За первым же песчаным выступом она увидела почтовый ящик и скамью, пустую, как всегда. Дойдя до скамьи, Хоуп буквально упала на нее.
Тру нигде не было видно.
Погода налаживалась – оглядывать пляж приходилось из-под ладони. В прошлом году этот день был облачным, как тот, когда они были здесь с Тру, и Хоуп посетило ощущение дежавю.

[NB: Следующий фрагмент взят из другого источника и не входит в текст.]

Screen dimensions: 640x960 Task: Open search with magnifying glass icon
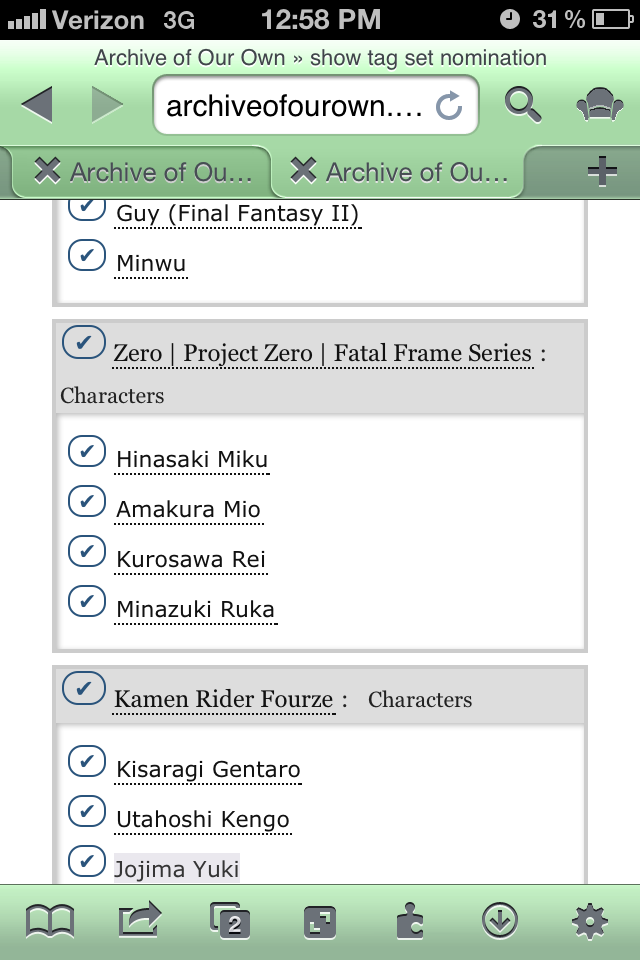(x=522, y=104)
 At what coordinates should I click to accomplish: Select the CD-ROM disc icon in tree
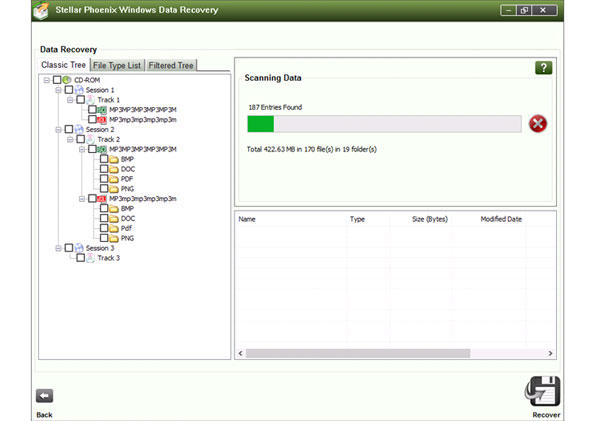coord(67,80)
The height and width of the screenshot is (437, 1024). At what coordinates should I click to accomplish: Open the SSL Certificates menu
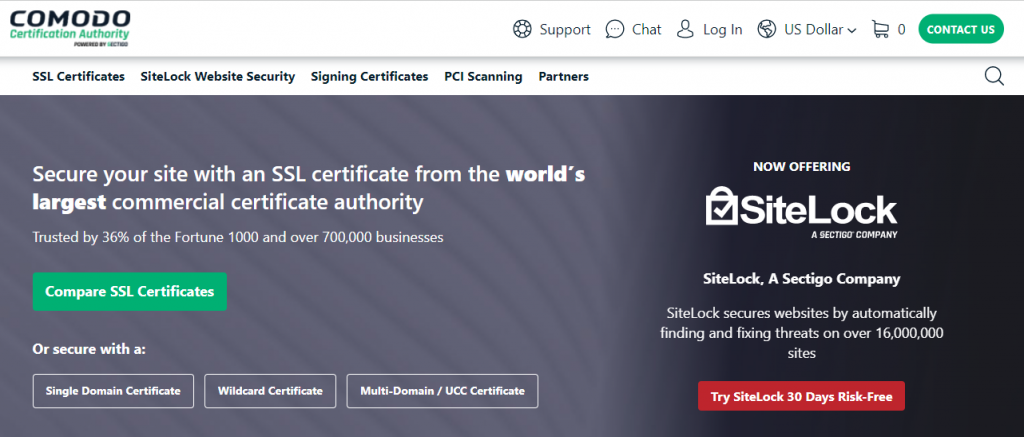pyautogui.click(x=78, y=76)
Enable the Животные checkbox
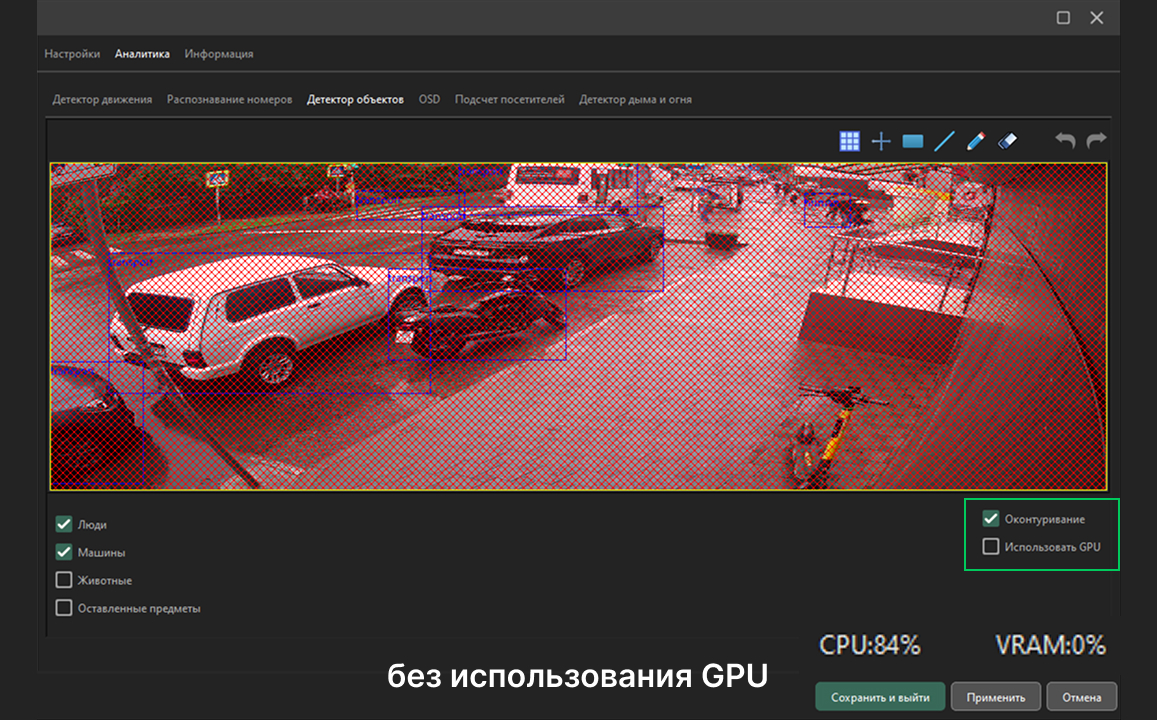The height and width of the screenshot is (720, 1157). pos(64,580)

Сейчас высоко стоявшее солнце словно дразнило ее за глупость.
Край дюны загораживал отрезок пляжа, по которому она только что прошла, и Хоуп стала смотреть в противоположную сторону на флаг, на волны, на прибрежных птиц и мягко покачивавшуюся меч-траву, которой поросли дюны. Хоуп не уставала поражаться, как мало изменился ландшафт с тех пор, как отец водил ее сюда, и как изменилась внутренне она сама. Прожив почти целую жизнь, Хоуп не совершила ничего выдающегося, не оставила после себя сколько-нибудь значительного следа и уже не оставит, но любовь, как она уже твердо знала, единственное, что имеет значение. Хоуп вдруг осознала, что в ее жизни было это редкое счастье.
Она решила отдохнуть перед обратной дорогой и обязательно заглянуть в почтовый ящик. Пальцы покалывало от нетерпения, когда Хоуп открыла дверку и вынула стопку писем. Отнеся их на скамью, она для надежности прижала письма своим шарфом.

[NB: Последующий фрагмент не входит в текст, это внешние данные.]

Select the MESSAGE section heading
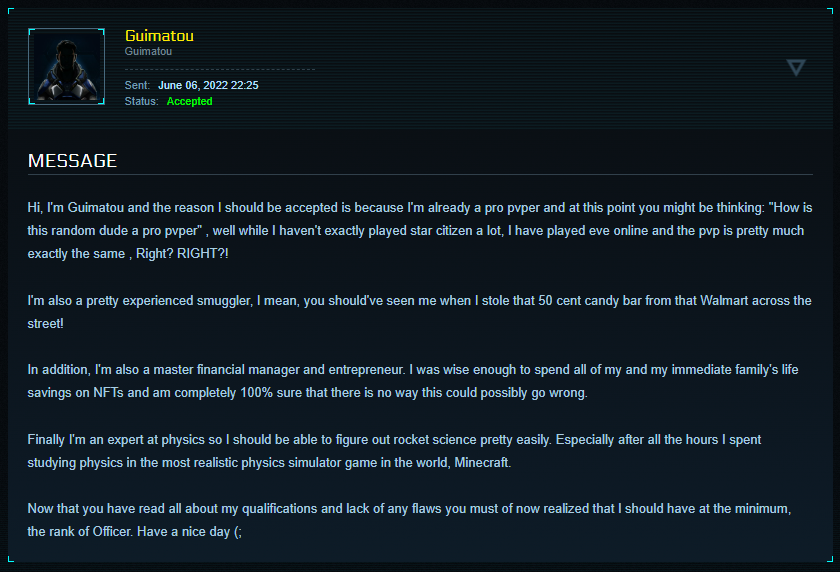Viewport: 840px width, 572px height. coord(72,161)
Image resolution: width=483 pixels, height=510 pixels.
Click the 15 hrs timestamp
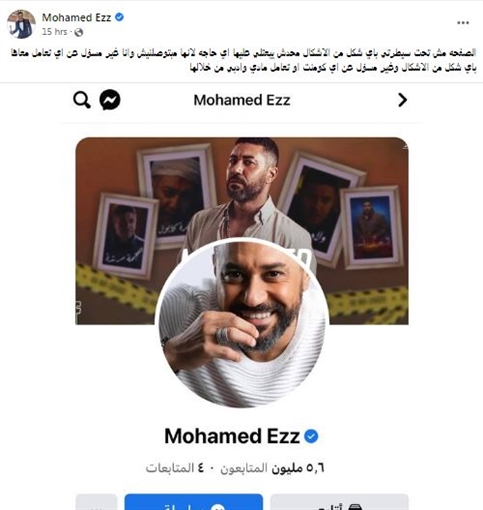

Следующие полчаса Хоуп увлеченно читала послания неизвестных авторов. Почти в каждом речь шла об утрате, будто люди писали на заданную тему. Два письма от отца и дочери были адресованы жене и матери, умершей четыре месяца назад от рака яичников. Еще одно письмо было от некоей Валентины, скорбевшей по скончавшемуся мужу. Четвертое было о внуке, погибшем от передозировки наркотиков. Очень хорошо и грамотно написанное письмо повествовало о страхах автора потерять работу, а затем и заложенный дом. Три письма были от женщин, недавно ставших вдовами, и хотя Хоуп хотелось верить в лучшее, в душу невольно закралась мысль, что и Тру потерян для нее навсегда.
Она отложила прочитанное в сторону. Оставалось два письма, и Хоуп, решив дочитать все, взялась за очередной конверт. Он не был запечатан. Вынув сложенный лист – желтый, из линованного блокнота – Хоуп расправила его на солнце и некоторое время смотрела на обращение, не веря своим глазам:
«Хоуп».
Она заморгала, глядя на собственное имя:
«Хоуп».
Это невозможно, но желтый листок был реален, и у нее закружилась голова. Хоуп узнала почерк – не далее чем утром она видела эти самые буквы в прощальном письме. Она узнала бы его из тысячи, но в таком случае где же сам Тру?
Почему он не пришел?
Мысли понеслись кувырком, все вдруг утратило логику и смысл, кроме письма в руке. На листке стояла дата – второе октября, то есть двенадцать дней назад…
Двенадцать дней?!
Хоуп уже ничего не понимала. Смятение породило целый вихрь вопросов: может, ему сообщили неправильную дату? Ее письмо каким-то образом попало к Тру или это невероятное совпадение и новое письмо предназначено другой Хоуп? Действительно ли это почерк Тру? А если да, то…
Где же он?
Где же он?
Где же он?
Руки задрожали, и Хоуп плотно закрыла глаза, стараясь успокоиться и остановить лавину вопросов. Она несколько раз медленно и глубоко вздохнула, убеждая себя, что ей показалось. Сейчас она откроет глаза, и в письме окажется другое имя, да и почерк будет не особенно похож.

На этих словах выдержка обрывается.